*Your objective*
Whatever the records below hold, copy it all out exactly.
--------
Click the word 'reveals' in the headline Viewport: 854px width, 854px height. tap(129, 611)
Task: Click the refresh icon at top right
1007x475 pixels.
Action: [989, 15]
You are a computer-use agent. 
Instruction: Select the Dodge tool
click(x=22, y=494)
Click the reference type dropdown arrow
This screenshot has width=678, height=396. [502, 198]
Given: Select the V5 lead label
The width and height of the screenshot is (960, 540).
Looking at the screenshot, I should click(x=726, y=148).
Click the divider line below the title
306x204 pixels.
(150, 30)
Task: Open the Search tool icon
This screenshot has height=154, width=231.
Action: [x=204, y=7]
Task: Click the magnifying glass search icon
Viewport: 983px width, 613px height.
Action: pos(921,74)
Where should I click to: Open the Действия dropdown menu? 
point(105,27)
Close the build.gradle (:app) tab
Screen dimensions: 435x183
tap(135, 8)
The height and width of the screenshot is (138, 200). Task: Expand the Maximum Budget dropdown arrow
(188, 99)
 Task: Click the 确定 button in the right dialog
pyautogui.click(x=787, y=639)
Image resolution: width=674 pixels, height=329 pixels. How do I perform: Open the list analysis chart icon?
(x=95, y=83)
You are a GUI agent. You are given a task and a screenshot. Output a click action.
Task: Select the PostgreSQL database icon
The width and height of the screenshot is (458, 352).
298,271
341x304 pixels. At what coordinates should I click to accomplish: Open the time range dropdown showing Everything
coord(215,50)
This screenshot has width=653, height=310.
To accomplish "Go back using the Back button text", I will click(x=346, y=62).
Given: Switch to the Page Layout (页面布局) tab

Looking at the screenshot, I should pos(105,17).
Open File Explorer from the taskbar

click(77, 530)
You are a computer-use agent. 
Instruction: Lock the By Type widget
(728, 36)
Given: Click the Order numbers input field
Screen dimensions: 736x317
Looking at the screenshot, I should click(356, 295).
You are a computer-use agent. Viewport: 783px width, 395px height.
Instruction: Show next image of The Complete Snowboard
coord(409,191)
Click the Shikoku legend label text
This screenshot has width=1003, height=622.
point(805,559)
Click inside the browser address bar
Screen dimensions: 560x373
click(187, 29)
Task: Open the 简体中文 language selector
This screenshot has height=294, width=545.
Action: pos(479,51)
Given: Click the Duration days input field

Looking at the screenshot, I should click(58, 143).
--------
*Written response*
Click the word 'reveals' in the headline Viewport: 854px width, 854px height. tap(129, 611)
Task: Click the refresh icon at top right
1007x475 pixels.
Action: [989, 15]
You are a computer-use agent. 
Instruction: Select the Dodge tool
click(x=22, y=494)
Click the reference type dropdown arrow
This screenshot has width=678, height=396. [502, 198]
Given: Select the V5 lead label
The width and height of the screenshot is (960, 540).
Looking at the screenshot, I should click(x=726, y=148).
Click the divider line below the title
306x204 pixels.
(150, 30)
Task: Open the Search tool icon
This screenshot has height=154, width=231.
Action: [x=204, y=7]
Task: Click the magnifying glass search icon
Viewport: 983px width, 613px height.
Action: pos(921,74)
Where should I click to: Open the Действия dropdown menu? 
point(105,27)
Close the build.gradle (:app) tab
Screen dimensions: 435x183
tap(135, 8)
The height and width of the screenshot is (138, 200). Task: Expand the Maximum Budget dropdown arrow
(188, 99)
 Task: Click the 确定 button in the right dialog
pyautogui.click(x=787, y=639)
Image resolution: width=674 pixels, height=329 pixels. How do I perform: Open the list analysis chart icon?
(x=95, y=83)
You are a GUI agent. You are given a task and a screenshot. Output a click action.
Task: Select the PostgreSQL database icon
The width and height of the screenshot is (458, 352).
298,271
341x304 pixels. At what coordinates should I click to accomplish: Open the time range dropdown showing Everything
coord(215,50)
This screenshot has width=653, height=310.
To accomplish "Go back using the Back button text", I will click(x=346, y=62).
Given: Switch to the Page Layout (页面布局) tab

Looking at the screenshot, I should pos(105,17).
Open File Explorer from the taskbar

click(77, 530)
You are a computer-use agent. 
Instruction: Lock the By Type widget
(728, 36)
Given: Click the Order numbers input field
Screen dimensions: 736x317
Looking at the screenshot, I should click(356, 295).
You are a computer-use agent. Viewport: 783px width, 395px height.
Instruction: Show next image of The Complete Snowboard
coord(409,191)
Click the Shikoku legend label text
This screenshot has width=1003, height=622.
point(805,559)
Click inside the browser address bar
Screen dimensions: 560x373
click(187, 29)
Task: Open the 简体中文 language selector
This screenshot has height=294, width=545.
Action: pos(479,51)
Given: Click the Duration days input field

Looking at the screenshot, I should click(58, 143).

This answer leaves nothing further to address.